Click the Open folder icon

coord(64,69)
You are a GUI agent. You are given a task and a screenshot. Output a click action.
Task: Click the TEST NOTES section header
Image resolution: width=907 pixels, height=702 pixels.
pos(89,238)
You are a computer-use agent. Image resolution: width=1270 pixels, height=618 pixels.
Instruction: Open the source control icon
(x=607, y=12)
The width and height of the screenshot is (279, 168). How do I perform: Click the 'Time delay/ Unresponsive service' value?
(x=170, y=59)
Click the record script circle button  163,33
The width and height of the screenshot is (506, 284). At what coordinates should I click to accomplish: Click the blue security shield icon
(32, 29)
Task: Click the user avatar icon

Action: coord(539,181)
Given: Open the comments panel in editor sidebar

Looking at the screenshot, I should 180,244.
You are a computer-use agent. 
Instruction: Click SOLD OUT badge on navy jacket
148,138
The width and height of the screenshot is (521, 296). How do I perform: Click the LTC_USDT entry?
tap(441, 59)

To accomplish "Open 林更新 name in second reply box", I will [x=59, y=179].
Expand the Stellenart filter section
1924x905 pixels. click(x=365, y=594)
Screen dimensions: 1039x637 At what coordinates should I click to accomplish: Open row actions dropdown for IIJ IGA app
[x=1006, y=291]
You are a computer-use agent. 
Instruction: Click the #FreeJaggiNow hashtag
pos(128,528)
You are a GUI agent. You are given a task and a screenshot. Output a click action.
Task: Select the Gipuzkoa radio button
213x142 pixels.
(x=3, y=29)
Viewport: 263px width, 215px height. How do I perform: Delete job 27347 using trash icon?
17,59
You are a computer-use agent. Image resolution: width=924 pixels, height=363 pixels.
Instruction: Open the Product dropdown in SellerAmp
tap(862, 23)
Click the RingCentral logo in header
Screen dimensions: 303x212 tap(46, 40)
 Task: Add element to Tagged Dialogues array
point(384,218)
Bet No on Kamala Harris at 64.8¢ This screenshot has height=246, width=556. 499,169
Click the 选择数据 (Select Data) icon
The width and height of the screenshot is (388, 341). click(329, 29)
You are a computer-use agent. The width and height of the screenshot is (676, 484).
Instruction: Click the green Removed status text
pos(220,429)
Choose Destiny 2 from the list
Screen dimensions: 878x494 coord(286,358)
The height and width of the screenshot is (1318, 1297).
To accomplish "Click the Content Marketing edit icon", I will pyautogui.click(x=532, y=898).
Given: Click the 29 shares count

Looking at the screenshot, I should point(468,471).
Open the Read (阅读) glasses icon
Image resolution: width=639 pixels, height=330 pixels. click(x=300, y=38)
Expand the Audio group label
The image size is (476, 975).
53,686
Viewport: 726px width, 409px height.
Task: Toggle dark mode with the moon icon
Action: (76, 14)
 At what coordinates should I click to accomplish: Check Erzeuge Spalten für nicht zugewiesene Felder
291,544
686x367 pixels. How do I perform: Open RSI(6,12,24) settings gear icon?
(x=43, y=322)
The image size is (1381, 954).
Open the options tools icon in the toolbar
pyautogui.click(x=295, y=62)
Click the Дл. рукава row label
----
Task
Write the listing out again, exactly as shown above.

Output
Click the Open folder icon

coord(64,69)
You are a GUI agent. You are given a task and a screenshot. Output a click action.
Task: Click the TEST NOTES section header
Image resolution: width=907 pixels, height=702 pixels.
pos(89,238)
You are a computer-use agent. Image resolution: width=1270 pixels, height=618 pixels.
Instruction: Open the source control icon
(x=607, y=12)
The width and height of the screenshot is (279, 168). How do I perform: Click the 'Time delay/ Unresponsive service' value?
(x=170, y=59)
Click the record script circle button  163,33
The width and height of the screenshot is (506, 284). At what coordinates should I click to accomplish: Click the blue security shield icon
(32, 29)
Task: Click the user avatar icon

Action: coord(539,181)
Given: Open the comments panel in editor sidebar

Looking at the screenshot, I should 180,244.
You are a computer-use agent. 
Instruction: Click SOLD OUT badge on navy jacket
148,138
The width and height of the screenshot is (521, 296). How do I perform: Click the LTC_USDT entry?
tap(441, 59)

To accomplish "Open 林更新 name in second reply box", I will [x=59, y=179].
Expand the Stellenart filter section
1924x905 pixels. click(x=365, y=594)
Screen dimensions: 1039x637 At what coordinates should I click to accomplish: Open row actions dropdown for IIJ IGA app
[x=1006, y=291]
You are a computer-use agent. 
Instruction: Click the #FreeJaggiNow hashtag
pos(128,528)
You are a GUI agent. You are given a task and a screenshot. Output a click action.
Task: Select the Gipuzkoa radio button
213x142 pixels.
(x=3, y=29)
Viewport: 263px width, 215px height. How do I perform: Delete job 27347 using trash icon?
17,59
You are a computer-use agent. Image resolution: width=924 pixels, height=363 pixels.
Instruction: Open the Product dropdown in SellerAmp
tap(862, 23)
Click the RingCentral logo in header
Screen dimensions: 303x212 tap(46, 40)
 Task: Add element to Tagged Dialogues array
point(384,218)
Bet No on Kamala Harris at 64.8¢ This screenshot has height=246, width=556. 499,169
Click the 选择数据 (Select Data) icon
The width and height of the screenshot is (388, 341). click(329, 29)
You are a computer-use agent. The width and height of the screenshot is (676, 484).
Instruction: Click the green Removed status text
pos(220,429)
Choose Destiny 2 from the list
Screen dimensions: 878x494 coord(286,358)
The height and width of the screenshot is (1318, 1297).
To accomplish "Click the Content Marketing edit icon", I will pyautogui.click(x=532, y=898).
Given: Click the 29 shares count

Looking at the screenshot, I should point(468,471).
Open the Read (阅读) glasses icon
Image resolution: width=639 pixels, height=330 pixels. click(x=300, y=38)
Expand the Audio group label
The image size is (476, 975).
53,686
Viewport: 726px width, 409px height.
Task: Toggle dark mode with the moon icon
Action: (76, 14)
 At what coordinates should I click to accomplish: Check Erzeuge Spalten für nicht zugewiesene Felder
291,544
686x367 pixels. How do I perform: Open RSI(6,12,24) settings gear icon?
(x=43, y=322)
The image size is (1381, 954).
Open the options tools icon in the toolbar
pyautogui.click(x=295, y=62)
Click the Дл. рукава row label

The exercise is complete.